In vitro engineered complex tissue unit to study the interface between normal and tumour tissue, by Elisa D’Arcangelo.
It is the tricky task of tissue engineers to recreate tissues without instructions or authentic building blocks. Nevertheless, researchers have been imitating tissues in vitro from various cell types, according to their best judgment assembly protocols, through a lengthy process of iterative trial and error. The results have been impressive, though by and large quite far from the original.
It is from this inability to generate actual functioning organs from scratch that the idea of a “good enough” tissue has emerged.
While it may sound bizarre to think of lung, kidney or liver tissue as merely “good enough,” this concept is what allows tissue engineers to get (some) sleep at night: lab-grown tissues do not need to be “the real deal” – they just need to allow for certain biological processes to take place, and these processes can thus be studied outside of the body.
In fact, engineered tissues are being grown as functional units to replace human tissues, as models to understand how healthy and diseased tissues work and as testing platforms for drug screening. All of these applications rely on lab-grown tissues not to be perfect, but rather to simulate certain key biological processes observed in actual tissues.
If this all sounds a little complicated, that’s because it is: organ development is mind-bogglingly complex and, thus, it is not surprising that researchers are aiming to achieve more and more complexity in their engineered tissues. This comes in the form of a myriad of additional cell types to be incorporated, various three-dimensional protein meshes to fool cells into creating spatial complexity, and even artificial fluid flow and tissue stretching forces to shape cells into their correct forms.
Such approaches, however, stand in direct opposition with a fundamental scientific best practice: namely, the pursuit of simplicity. Why make a really complex tissue if the specific biological process you want to study can occur in a much simpler one? For example, if the effect of one cell type’s secretions on another can simply be mimicked by allowing the cells to share their liquid surroundings, there is no need to devise a system where both cell types could physically interact with each other.
The tightrope walk between simplicity and complexity has, in the past few years, become a major point of discussion, not only among tissue engineers, but the wider biology community.
On April 26, 2021, Cell Press held an online symposium session precisely on this topic, asking “How simple is complex enough?” The panel of experts mostly agreed that the complexity of an engineered model tissue directly depends on what information one wants to obtain from it. For example, assessing the effect of a drug library on cell proliferation probably requires far less complexity than modeling a process such as organ development.
There is, however, the elephant in the room, which seldom gets acknowledged: researchers can only guess a priori, based on prior knowledge, as to what level of complexity is required to achieve the manifestation of the desired biological processes in their models. Thus, the lines between what is a minimum requirement, and what is an unnecessary and even confounding surplus become blurred, leading to large numbers of engineered tissues that are hardly useful in the long-term. But, thankfully, “good enough” tissues are being made (think for example of experimental procedures that have made headlines, such as skin grafts, replacement tracheas and replacement bladders) and the definition of what good enough means is becoming ever more precise.

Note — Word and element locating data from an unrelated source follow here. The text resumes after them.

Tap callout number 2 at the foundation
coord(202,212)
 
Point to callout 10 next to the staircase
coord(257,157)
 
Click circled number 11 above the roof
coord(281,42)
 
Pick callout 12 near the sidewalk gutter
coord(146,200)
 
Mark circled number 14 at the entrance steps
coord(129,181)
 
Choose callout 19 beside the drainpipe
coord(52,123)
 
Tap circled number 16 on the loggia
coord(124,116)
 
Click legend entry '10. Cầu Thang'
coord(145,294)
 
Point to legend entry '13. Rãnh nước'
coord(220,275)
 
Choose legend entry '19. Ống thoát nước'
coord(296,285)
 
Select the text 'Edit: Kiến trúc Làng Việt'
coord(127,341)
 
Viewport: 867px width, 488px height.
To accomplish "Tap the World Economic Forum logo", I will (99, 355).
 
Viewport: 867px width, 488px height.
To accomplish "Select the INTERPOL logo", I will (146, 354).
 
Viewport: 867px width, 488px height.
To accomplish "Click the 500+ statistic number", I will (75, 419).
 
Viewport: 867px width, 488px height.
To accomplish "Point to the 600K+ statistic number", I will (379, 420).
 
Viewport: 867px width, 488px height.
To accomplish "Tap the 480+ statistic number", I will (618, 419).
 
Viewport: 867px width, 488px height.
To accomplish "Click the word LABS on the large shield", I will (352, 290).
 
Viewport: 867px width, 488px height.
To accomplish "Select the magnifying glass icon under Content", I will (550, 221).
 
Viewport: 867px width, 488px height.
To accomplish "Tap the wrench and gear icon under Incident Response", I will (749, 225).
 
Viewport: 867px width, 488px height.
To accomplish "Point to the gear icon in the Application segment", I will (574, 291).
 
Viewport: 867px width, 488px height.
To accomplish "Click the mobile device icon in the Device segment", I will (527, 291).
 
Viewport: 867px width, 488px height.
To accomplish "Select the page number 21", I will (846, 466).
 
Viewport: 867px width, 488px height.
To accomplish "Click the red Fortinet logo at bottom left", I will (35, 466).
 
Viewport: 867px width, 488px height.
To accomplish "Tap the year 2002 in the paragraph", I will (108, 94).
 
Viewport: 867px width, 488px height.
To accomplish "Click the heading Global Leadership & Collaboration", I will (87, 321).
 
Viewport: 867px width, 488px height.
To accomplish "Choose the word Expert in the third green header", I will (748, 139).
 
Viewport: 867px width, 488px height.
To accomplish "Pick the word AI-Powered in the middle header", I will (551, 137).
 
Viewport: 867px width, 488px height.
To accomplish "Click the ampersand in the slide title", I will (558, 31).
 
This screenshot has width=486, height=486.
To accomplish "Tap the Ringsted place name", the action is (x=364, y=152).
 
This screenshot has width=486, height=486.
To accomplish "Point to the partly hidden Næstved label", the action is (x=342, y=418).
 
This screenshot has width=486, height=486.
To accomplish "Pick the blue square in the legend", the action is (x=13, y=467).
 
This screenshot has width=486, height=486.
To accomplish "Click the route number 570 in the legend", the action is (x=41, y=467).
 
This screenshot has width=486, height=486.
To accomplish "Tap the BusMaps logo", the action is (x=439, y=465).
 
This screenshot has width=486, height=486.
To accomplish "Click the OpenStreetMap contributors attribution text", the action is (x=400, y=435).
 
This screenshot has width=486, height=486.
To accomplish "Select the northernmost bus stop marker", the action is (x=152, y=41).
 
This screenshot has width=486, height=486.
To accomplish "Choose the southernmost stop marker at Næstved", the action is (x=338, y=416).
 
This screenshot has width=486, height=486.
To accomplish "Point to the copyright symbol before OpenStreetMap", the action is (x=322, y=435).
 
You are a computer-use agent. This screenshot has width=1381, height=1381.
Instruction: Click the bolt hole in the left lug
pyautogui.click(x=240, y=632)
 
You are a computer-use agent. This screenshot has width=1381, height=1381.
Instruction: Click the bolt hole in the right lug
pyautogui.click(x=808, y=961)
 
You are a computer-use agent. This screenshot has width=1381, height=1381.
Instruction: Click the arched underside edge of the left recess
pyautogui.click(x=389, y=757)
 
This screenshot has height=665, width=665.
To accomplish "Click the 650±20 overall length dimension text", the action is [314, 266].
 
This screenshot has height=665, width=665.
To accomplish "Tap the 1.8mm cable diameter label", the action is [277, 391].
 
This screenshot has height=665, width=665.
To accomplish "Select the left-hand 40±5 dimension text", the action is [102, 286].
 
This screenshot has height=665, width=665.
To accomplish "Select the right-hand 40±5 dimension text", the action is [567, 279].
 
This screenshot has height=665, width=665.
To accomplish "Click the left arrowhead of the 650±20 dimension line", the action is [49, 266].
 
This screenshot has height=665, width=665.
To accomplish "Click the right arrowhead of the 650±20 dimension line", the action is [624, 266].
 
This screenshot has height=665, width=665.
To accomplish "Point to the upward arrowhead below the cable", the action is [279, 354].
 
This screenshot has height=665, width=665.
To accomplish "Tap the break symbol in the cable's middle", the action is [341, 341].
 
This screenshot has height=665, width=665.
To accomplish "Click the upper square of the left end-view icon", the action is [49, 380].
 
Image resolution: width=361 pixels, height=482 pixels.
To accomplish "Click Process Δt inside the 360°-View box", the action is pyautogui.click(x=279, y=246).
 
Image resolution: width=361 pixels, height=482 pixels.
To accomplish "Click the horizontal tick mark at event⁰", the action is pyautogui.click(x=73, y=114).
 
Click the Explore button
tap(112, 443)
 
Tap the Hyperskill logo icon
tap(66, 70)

This is happening especially thanks to novel technologies, including single cell RNA sequencing, with which we can explore the variety of cellular phenotypes present within a tissue with an unprecedented level of detail or imaging mass cytometry, which allows a spatially resolved view of proteins expressed in a tissue. Having such benchmarks to aim for will undoubtedly steer the search for complexity in the right direction.
In late 2020, “Is it time for Reviewer 3 to Request Human Organ Chip Experiments Instead of Animal Validation Studies?” was published. In it, Prof. Don Ingber, a chief contributor to the scientific field of tissue engineering and organ-on-a-chip engineering, asked what many scientists are wondering: If engineered tissues are beginning to be good enough for certain questions in biology, do they have the potential to be better than animal models currently being used?
Traditionally, and precisely because biologists could not create complexity successfully in vitro, the gold standard for observing “the real deal” in terms of biological processes has been animal studies. Do you have a scientific theory that showed promise in vitro? You will have to prove your theory holds up in a living organism; if it does not, your initial results are simply due to the fact that you were working with an overly simplistic in vitro model.
Sadly, looking back on how poorly these animal models have performed in terms of successfully identifying treatments that also work on people, the consensus has emerged that they are, on aggregate, not particularly good models of human complexity.
So, does the advent of complex engineered tissues imply that animal models of disease are obsolete? The conclusion reached here, which echoes that of most scientists, is that there will still be many years of animal testing ahead of us, precisely because in vitro-generated complexity still needs to be bench-marked.
Truthfully, we are far away from growing ‘true’ organs in the lab. What researchers are striving to understand with increasing precision, is how to set the bar for good enough tissues – this will be the true game-changer for disease modeling going froward.